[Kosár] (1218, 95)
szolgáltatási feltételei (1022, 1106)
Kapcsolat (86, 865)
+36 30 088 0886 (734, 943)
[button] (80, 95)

- **ABOUT THIS TASK**
Copy the whole listing down exactly.

- **SOLUTION TO THIS TASK**
[Kosár] (1218, 95)
szolgáltatási feltételei (1022, 1106)
Kapcsolat (86, 865)
+36 30 088 0886 (734, 943)
[button] (80, 95)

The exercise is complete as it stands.